Please quote the records below word for word, with every line unchanged.

* **Given data**
################
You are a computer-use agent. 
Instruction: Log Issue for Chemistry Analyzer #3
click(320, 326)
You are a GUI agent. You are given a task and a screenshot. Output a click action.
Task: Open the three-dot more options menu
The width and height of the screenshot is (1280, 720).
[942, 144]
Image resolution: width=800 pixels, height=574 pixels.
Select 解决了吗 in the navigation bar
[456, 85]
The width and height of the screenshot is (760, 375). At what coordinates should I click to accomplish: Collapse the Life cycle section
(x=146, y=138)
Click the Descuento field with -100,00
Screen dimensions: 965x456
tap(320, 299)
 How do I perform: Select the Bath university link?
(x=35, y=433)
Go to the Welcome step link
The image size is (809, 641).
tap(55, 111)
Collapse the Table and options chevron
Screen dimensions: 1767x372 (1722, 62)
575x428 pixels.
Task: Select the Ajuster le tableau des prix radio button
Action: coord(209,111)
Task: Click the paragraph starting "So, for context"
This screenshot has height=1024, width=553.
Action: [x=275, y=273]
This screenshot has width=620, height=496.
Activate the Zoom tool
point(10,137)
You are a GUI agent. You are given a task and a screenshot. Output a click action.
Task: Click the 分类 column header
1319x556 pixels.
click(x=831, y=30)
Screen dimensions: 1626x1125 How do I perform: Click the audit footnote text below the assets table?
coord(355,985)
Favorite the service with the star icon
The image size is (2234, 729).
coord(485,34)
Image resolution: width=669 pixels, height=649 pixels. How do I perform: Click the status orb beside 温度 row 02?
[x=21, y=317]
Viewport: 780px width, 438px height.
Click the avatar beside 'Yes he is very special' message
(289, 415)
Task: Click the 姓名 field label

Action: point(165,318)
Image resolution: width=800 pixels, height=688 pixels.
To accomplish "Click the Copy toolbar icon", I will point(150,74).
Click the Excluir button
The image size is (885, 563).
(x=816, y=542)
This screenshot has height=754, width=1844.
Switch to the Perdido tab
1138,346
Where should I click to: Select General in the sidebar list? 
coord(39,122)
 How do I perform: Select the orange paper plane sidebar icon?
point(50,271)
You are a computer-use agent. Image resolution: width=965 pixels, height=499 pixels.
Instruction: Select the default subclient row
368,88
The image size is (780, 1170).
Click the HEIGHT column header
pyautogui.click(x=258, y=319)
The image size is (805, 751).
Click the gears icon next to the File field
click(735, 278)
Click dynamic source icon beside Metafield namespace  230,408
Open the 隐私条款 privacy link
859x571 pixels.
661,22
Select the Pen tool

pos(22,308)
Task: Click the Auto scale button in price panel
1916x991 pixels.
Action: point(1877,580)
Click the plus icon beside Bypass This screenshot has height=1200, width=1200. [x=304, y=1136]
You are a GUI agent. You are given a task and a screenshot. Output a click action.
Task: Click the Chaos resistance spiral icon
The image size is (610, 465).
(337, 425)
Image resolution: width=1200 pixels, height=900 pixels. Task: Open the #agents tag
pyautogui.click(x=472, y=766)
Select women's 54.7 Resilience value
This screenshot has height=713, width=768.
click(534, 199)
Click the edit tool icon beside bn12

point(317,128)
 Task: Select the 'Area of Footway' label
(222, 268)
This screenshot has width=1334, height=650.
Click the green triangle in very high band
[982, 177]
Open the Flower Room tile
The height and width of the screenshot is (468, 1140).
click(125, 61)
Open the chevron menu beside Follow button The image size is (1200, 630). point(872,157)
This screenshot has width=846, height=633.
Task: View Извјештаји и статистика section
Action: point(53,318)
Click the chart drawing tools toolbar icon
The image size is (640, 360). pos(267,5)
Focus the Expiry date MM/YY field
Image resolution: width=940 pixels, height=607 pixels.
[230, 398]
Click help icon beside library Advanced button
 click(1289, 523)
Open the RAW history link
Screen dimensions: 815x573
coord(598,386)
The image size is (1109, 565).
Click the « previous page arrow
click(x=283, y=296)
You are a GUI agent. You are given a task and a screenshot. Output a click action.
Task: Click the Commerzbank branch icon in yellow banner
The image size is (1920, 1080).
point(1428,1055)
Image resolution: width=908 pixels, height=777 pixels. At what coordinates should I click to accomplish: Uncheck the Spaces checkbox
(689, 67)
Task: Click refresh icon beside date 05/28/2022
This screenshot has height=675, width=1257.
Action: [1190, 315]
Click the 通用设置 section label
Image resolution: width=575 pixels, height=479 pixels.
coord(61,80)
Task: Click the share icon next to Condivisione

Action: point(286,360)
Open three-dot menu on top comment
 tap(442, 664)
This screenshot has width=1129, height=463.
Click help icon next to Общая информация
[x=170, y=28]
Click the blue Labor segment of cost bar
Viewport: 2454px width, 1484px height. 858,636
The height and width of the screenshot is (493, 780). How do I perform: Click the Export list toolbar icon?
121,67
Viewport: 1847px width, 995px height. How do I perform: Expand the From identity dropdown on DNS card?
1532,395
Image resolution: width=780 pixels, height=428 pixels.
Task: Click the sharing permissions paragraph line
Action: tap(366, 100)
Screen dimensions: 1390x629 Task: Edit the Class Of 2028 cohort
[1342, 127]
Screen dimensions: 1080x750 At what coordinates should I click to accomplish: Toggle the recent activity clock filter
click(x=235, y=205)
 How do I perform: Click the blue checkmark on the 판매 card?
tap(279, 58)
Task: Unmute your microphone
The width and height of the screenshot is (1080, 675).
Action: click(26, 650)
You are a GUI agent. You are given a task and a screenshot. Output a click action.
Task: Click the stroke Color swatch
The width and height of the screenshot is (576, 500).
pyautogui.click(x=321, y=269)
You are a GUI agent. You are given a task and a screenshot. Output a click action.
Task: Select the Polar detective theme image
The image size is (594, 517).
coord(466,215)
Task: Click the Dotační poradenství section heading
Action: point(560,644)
################
* **Expected answer**
You are a computer-use agent. 
Instruction: Log Issue for Chemistry Analyzer #3
click(320, 326)
You are a GUI agent. You are given a task and a screenshot. Output a click action.
Task: Open the three-dot more options menu
The width and height of the screenshot is (1280, 720).
[942, 144]
Image resolution: width=800 pixels, height=574 pixels.
Select 解决了吗 in the navigation bar
[456, 85]
The width and height of the screenshot is (760, 375). At what coordinates should I click to accomplish: Collapse the Life cycle section
(x=146, y=138)
Click the Descuento field with -100,00
Screen dimensions: 965x456
tap(320, 299)
 How do I perform: Select the Bath university link?
(x=35, y=433)
Go to the Welcome step link
The image size is (809, 641).
tap(55, 111)
Collapse the Table and options chevron
Screen dimensions: 1767x372 (1722, 62)
575x428 pixels.
Task: Select the Ajuster le tableau des prix radio button
Action: coord(209,111)
Task: Click the paragraph starting "So, for context"
This screenshot has height=1024, width=553.
Action: [x=275, y=273]
This screenshot has width=620, height=496.
Activate the Zoom tool
point(10,137)
You are a GUI agent. You are given a task and a screenshot. Output a click action.
Task: Click the 分类 column header
1319x556 pixels.
click(x=831, y=30)
Screen dimensions: 1626x1125 How do I perform: Click the audit footnote text below the assets table?
coord(355,985)
Favorite the service with the star icon
The image size is (2234, 729).
coord(485,34)
Image resolution: width=669 pixels, height=649 pixels. How do I perform: Click the status orb beside 温度 row 02?
[x=21, y=317]
Viewport: 780px width, 438px height.
Click the avatar beside 'Yes he is very special' message
(289, 415)
Task: Click the 姓名 field label

Action: point(165,318)
Image resolution: width=800 pixels, height=688 pixels.
To accomplish "Click the Copy toolbar icon", I will point(150,74).
Click the Excluir button
The image size is (885, 563).
(x=816, y=542)
This screenshot has height=754, width=1844.
Switch to the Perdido tab
1138,346
Where should I click to: Select General in the sidebar list? 
coord(39,122)
 How do I perform: Select the orange paper plane sidebar icon?
point(50,271)
You are a computer-use agent. Image resolution: width=965 pixels, height=499 pixels.
Instruction: Select the default subclient row
368,88
The image size is (780, 1170).
Click the HEIGHT column header
pyautogui.click(x=258, y=319)
The image size is (805, 751).
Click the gears icon next to the File field
click(735, 278)
Click dynamic source icon beside Metafield namespace  230,408
Open the 隐私条款 privacy link
859x571 pixels.
661,22
Select the Pen tool

pos(22,308)
Task: Click the Auto scale button in price panel
1916x991 pixels.
Action: point(1877,580)
Click the plus icon beside Bypass This screenshot has height=1200, width=1200. [x=304, y=1136]
You are a GUI agent. You are given a task and a screenshot. Output a click action.
Task: Click the Chaos resistance spiral icon
The image size is (610, 465).
(337, 425)
Image resolution: width=1200 pixels, height=900 pixels. Task: Open the #agents tag
pyautogui.click(x=472, y=766)
Select women's 54.7 Resilience value
This screenshot has height=713, width=768.
click(534, 199)
Click the edit tool icon beside bn12

point(317,128)
 Task: Select the 'Area of Footway' label
(222, 268)
This screenshot has width=1334, height=650.
Click the green triangle in very high band
[982, 177]
Open the Flower Room tile
The height and width of the screenshot is (468, 1140).
click(125, 61)
Open the chevron menu beside Follow button The image size is (1200, 630). point(872,157)
This screenshot has width=846, height=633.
Task: View Извјештаји и статистика section
Action: point(53,318)
Click the chart drawing tools toolbar icon
The image size is (640, 360). pos(267,5)
Focus the Expiry date MM/YY field
Image resolution: width=940 pixels, height=607 pixels.
[230, 398]
Click help icon beside library Advanced button
 click(1289, 523)
Open the RAW history link
Screen dimensions: 815x573
coord(598,386)
The image size is (1109, 565).
Click the « previous page arrow
click(x=283, y=296)
You are a GUI agent. You are given a task and a screenshot. Output a click action.
Task: Click the Commerzbank branch icon in yellow banner
The image size is (1920, 1080).
point(1428,1055)
Image resolution: width=908 pixels, height=777 pixels. At what coordinates should I click to accomplish: Uncheck the Spaces checkbox
(689, 67)
Task: Click refresh icon beside date 05/28/2022
This screenshot has height=675, width=1257.
Action: [1190, 315]
Click the 通用设置 section label
Image resolution: width=575 pixels, height=479 pixels.
coord(61,80)
Task: Click the share icon next to Condivisione

Action: point(286,360)
Open three-dot menu on top comment
 tap(442, 664)
This screenshot has width=1129, height=463.
Click help icon next to Общая информация
[x=170, y=28]
Click the blue Labor segment of cost bar
Viewport: 2454px width, 1484px height. 858,636
The height and width of the screenshot is (493, 780). How do I perform: Click the Export list toolbar icon?
121,67
Viewport: 1847px width, 995px height. How do I perform: Expand the From identity dropdown on DNS card?
1532,395
Image resolution: width=780 pixels, height=428 pixels.
Task: Click the sharing permissions paragraph line
Action: tap(366, 100)
Screen dimensions: 1390x629 Task: Edit the Class Of 2028 cohort
[1342, 127]
Screen dimensions: 1080x750 At what coordinates should I click to accomplish: Toggle the recent activity clock filter
click(x=235, y=205)
 How do I perform: Click the blue checkmark on the 판매 card?
tap(279, 58)
Task: Unmute your microphone
The width and height of the screenshot is (1080, 675).
Action: click(26, 650)
You are a GUI agent. You are given a task and a screenshot. Output a click action.
Task: Click the stroke Color swatch
The width and height of the screenshot is (576, 500).
pyautogui.click(x=321, y=269)
You are a GUI agent. You are given a task and a screenshot. Output a click action.
Task: Select the Polar detective theme image
The image size is (594, 517).
coord(466,215)
Task: Click the Dotační poradenství section heading
Action: point(560,644)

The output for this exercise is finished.